- _The problem_: Copy the rows from the line with "[Open menu modal] (401, 30)" to the line with "How it Works (92, 86)", swapping "Privacy" for "Privacy Notice" and leaving everything else unchanged. Leave the picture out.

- _Data lines_:
..............................

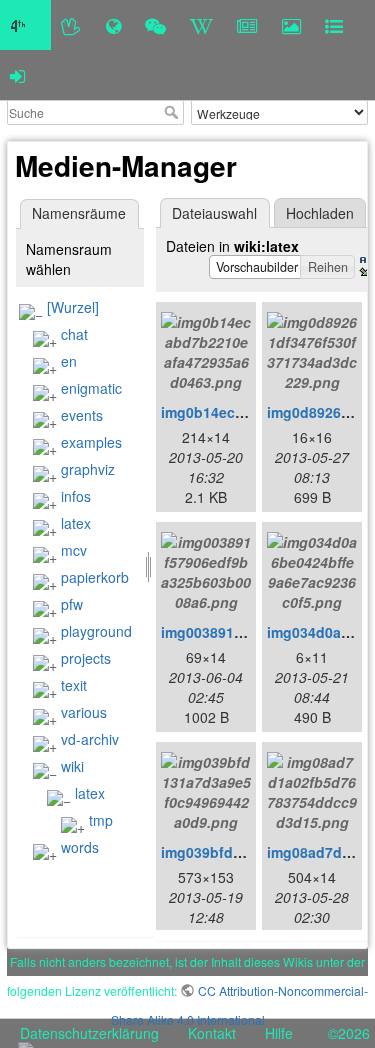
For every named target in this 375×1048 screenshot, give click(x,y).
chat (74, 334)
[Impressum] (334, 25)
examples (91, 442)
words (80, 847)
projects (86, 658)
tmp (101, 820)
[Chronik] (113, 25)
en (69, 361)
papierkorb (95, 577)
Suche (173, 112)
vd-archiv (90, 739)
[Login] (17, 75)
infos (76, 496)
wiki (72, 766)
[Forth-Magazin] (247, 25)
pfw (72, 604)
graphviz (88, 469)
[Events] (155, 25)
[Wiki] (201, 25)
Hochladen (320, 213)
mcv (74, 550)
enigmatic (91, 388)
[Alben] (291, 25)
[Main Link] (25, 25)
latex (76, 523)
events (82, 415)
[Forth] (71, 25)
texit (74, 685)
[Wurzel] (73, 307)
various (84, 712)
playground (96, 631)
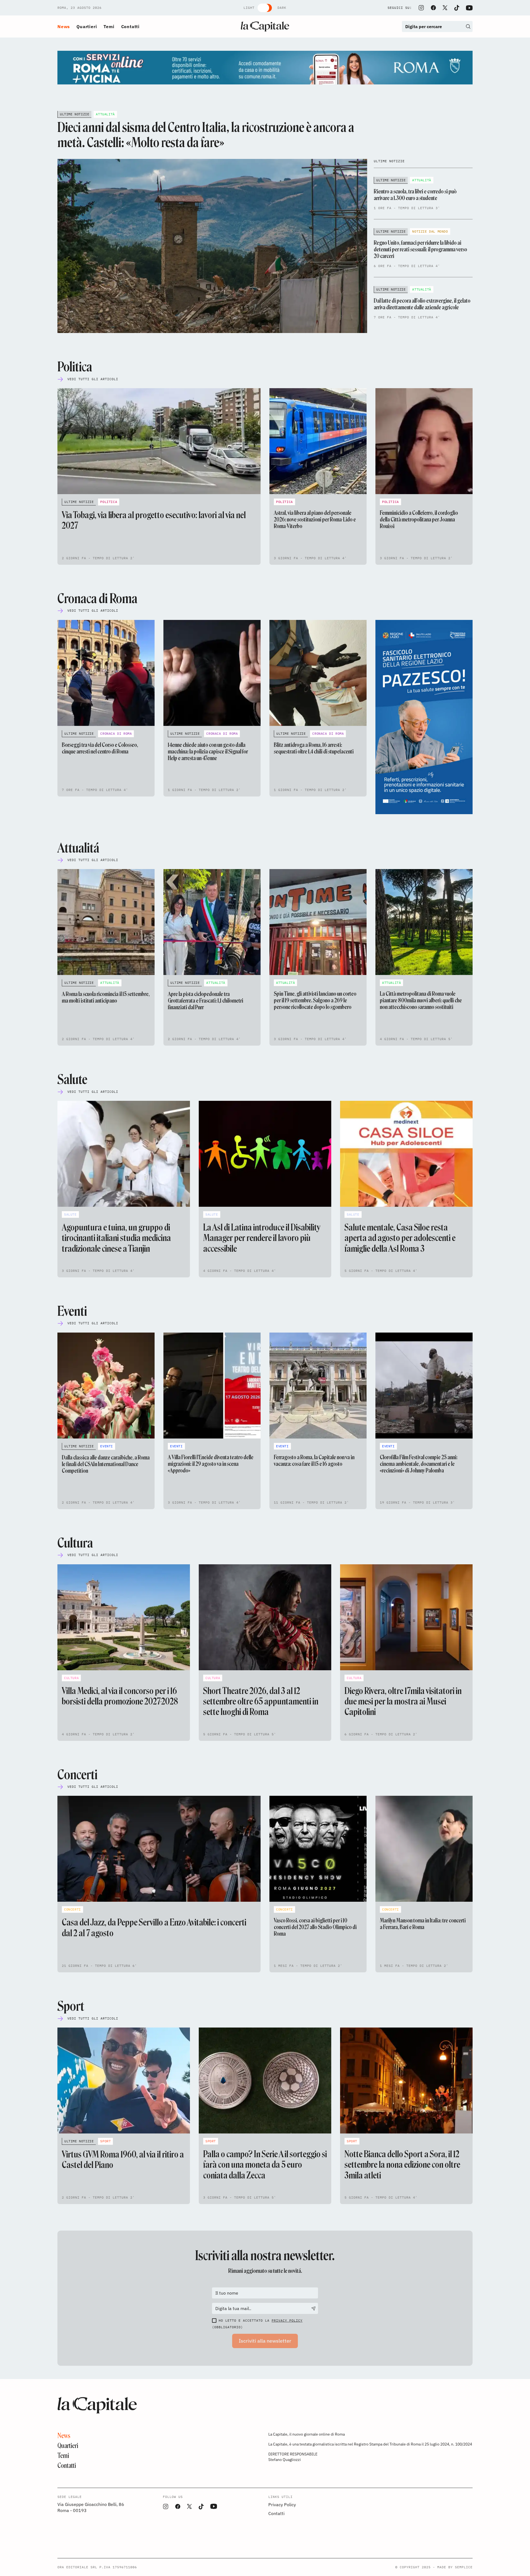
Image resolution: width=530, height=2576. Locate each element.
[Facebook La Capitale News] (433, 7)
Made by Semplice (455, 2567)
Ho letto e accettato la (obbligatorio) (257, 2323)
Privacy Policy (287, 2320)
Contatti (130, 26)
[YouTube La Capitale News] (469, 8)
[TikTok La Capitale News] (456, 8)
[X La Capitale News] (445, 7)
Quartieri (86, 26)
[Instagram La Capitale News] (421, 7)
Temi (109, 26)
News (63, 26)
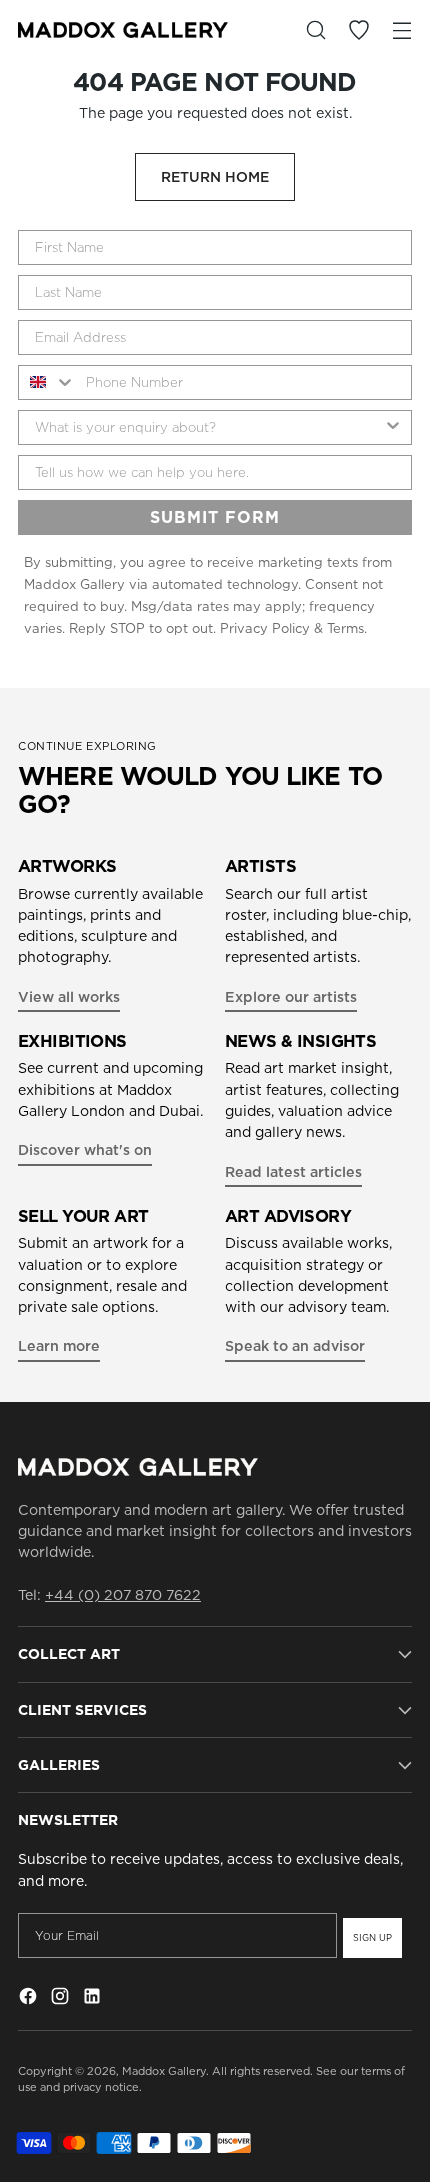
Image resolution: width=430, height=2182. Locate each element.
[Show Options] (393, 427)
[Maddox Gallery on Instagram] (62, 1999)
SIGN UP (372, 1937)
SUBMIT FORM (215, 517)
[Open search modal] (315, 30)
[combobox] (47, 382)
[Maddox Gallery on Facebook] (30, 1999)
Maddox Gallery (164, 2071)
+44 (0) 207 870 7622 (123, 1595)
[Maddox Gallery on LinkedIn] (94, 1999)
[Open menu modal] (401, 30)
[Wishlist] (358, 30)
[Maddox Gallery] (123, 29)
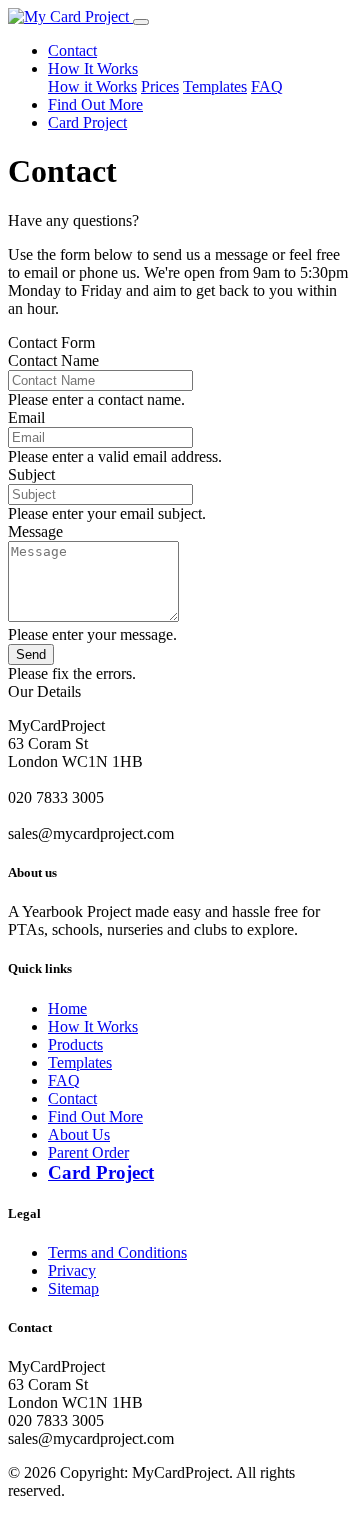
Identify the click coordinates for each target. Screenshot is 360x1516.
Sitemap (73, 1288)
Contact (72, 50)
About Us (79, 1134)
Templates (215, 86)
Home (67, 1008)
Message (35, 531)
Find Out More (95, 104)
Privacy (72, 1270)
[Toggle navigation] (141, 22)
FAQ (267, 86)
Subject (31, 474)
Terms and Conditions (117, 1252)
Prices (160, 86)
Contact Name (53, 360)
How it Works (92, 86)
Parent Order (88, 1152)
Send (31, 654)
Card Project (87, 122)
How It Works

..............................

- _Task solution_:
[Open menu modal] (401, 30)
[Wishlist] (358, 30)
[Maddox Gallery] (123, 29)
Identify the click coordinates for each target. Screenshot is 360x1516.
Sitemap (73, 1288)
Contact (72, 50)
About Us (79, 1134)
Templates (215, 86)
Home (67, 1008)
Message (35, 531)
Find Out More (95, 104)
Privacy Notice (72, 1270)
[Toggle navigation] (141, 22)
FAQ (267, 86)
Subject (31, 474)
Terms and Conditions (117, 1252)
Prices (160, 86)
Contact Name (53, 360)
How it Works (92, 86)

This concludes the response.